Tzfat's Cemetery
A Quiet Hillside
Down below the Old City of Tzfat, towards the base of the mountain, lies the famous cemetery of Tzfat. People come to the cemetery from all over the world, to sit, pray, beseech, or simply be in the company of the great rabbis who are buried there.
The Cemetery's Illustrious "Residents"
The most famous of these rabbis is Rabbi Isaac Luria, also known as the ARI. The ARI came to Tzfat in 1530 from Egypt. He was one of the most famous Kabbalists of all times, and while in Tzfat, legend has it, he learned new Kabbalistic insights while studying with Elijah the Prophet in a cave in the synagogue located above the cemetery - today named the ARI Sepharadic Synagogue. Hassidim revere the ARI, and the anniversary of his death every summer is a time when thousands of Hassidim come to pray at his tomb. The grave of the ARI is the most notable gravesite in the cemetery, with a platform built around it to make it easier for people reach the site. As with all the graves of the great Rabbis in the cemetery, the ARI's grave is painted a deep blue.
Next to the ARI is buried his son, Rabbi Moshe Luria. There is a tree that grows out of R' Moshe Luria's grave. A tradition has grown out of the hanging plastic sacks on the tree and each sack holds a petition of a visitor to the grave who is asking for R' Moshe's intercession with the Divine regarding some aspect of their life.
In the same area near the ARI is Rabbi Moshe Alsheich, best known for leading the movement to reaccept Jews who had been forcibly converted to Christianity, and who wanted to reenter the Jewish World. At that time, many Jews were reluctant to allow this, reasoning that their conversion indicated that they weren't fully-committed Jews, but R' Alsheich wouldn't accept this reasoning, and his stature convinced the Jewish authorities of his day to allow these Jews to return to Judaism. Also next to these great Rabbis is Rabbi Shlomo Alkabetz. Rabbi Alkabetz is best known for composing the Lecha Dodi song which is sung every Friday night to welcome in the Sabbath. R' Alkabetz was a Kabbalist, and he wrote the Lecha Dodi in accordance with the Kabbalistic belief that, during the week, each one of a Jew's actions creates an angel. On Shabbat, these angels join the individual as he brings in the Sabbath Queen, and Lecha Dodi, "Come my Beloved" reflects this.
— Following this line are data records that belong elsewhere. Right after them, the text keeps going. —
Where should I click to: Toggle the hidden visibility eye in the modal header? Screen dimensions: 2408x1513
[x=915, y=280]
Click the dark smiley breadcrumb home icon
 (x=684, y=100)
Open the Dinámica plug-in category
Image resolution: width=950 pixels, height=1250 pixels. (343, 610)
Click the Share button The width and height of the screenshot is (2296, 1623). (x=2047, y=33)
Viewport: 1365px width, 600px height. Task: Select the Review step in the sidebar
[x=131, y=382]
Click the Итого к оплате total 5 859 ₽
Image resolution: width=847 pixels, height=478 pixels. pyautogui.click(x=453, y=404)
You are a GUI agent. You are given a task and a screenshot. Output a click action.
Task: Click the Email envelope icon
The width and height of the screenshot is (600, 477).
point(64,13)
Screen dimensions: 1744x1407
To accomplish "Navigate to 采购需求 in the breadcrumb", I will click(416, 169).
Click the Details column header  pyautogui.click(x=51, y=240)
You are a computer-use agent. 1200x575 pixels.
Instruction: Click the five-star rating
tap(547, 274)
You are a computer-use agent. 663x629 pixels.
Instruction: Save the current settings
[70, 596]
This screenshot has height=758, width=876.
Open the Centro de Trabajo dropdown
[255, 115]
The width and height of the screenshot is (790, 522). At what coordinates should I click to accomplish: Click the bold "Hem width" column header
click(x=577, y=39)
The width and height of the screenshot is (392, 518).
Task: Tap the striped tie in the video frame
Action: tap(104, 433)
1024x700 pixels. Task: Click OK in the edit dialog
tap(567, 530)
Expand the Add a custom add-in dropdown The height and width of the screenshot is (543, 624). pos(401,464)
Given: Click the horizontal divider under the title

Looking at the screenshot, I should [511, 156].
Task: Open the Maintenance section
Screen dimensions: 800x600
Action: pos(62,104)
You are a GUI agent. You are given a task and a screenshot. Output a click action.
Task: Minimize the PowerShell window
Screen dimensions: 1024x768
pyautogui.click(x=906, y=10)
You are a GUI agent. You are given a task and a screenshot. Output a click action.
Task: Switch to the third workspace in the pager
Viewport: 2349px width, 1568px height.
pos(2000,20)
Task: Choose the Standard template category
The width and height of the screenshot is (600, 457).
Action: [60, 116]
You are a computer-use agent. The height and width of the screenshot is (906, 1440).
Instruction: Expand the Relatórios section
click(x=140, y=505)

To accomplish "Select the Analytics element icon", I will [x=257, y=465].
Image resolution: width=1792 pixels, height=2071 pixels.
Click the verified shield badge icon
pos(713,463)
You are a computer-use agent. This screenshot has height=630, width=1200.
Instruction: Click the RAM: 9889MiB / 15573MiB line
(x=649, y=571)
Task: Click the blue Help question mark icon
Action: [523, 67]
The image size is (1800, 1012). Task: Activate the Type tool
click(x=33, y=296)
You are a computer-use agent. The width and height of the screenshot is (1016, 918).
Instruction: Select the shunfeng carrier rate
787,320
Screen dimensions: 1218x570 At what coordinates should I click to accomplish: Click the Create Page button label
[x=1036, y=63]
Below the ARI's grave is that of Rabbi Yosef Caro. Rabbi Caro is best known for writing the Shulhan Aruch, the Code of Jewish Law, in Tzfat. A Kabbalist and a Torah scholar who was concerned with the day-to-day observances of the Torah's commandments, R' Caro wrote the Shulhan Aruch to make the laws of the Torah easier for Jews, who because of the Spanish Expulsion, were being dispersed throughout the world. Tradition states that R' Caro wrote the Shulhan Aruch with the help of an angel, The Maggid, in the location where the Yosef Caro Synagogue is now located.
While the cemetery is best known for the great scholars from the Middle Ages who are buried there, it is also known as the burial grounds for Jews who lived in the area thousands of years ago. Some of the oldest graves that are known there are those of Hosea the Prophet, R' Pinchas Ben Yair (father-in-law of R' Shimon Bar Yochai, composer of the Kabbalistic Book of the Zohar in the 1st century A.D.) and, some believe, Chana and her Seven Sons of Chanukah fame.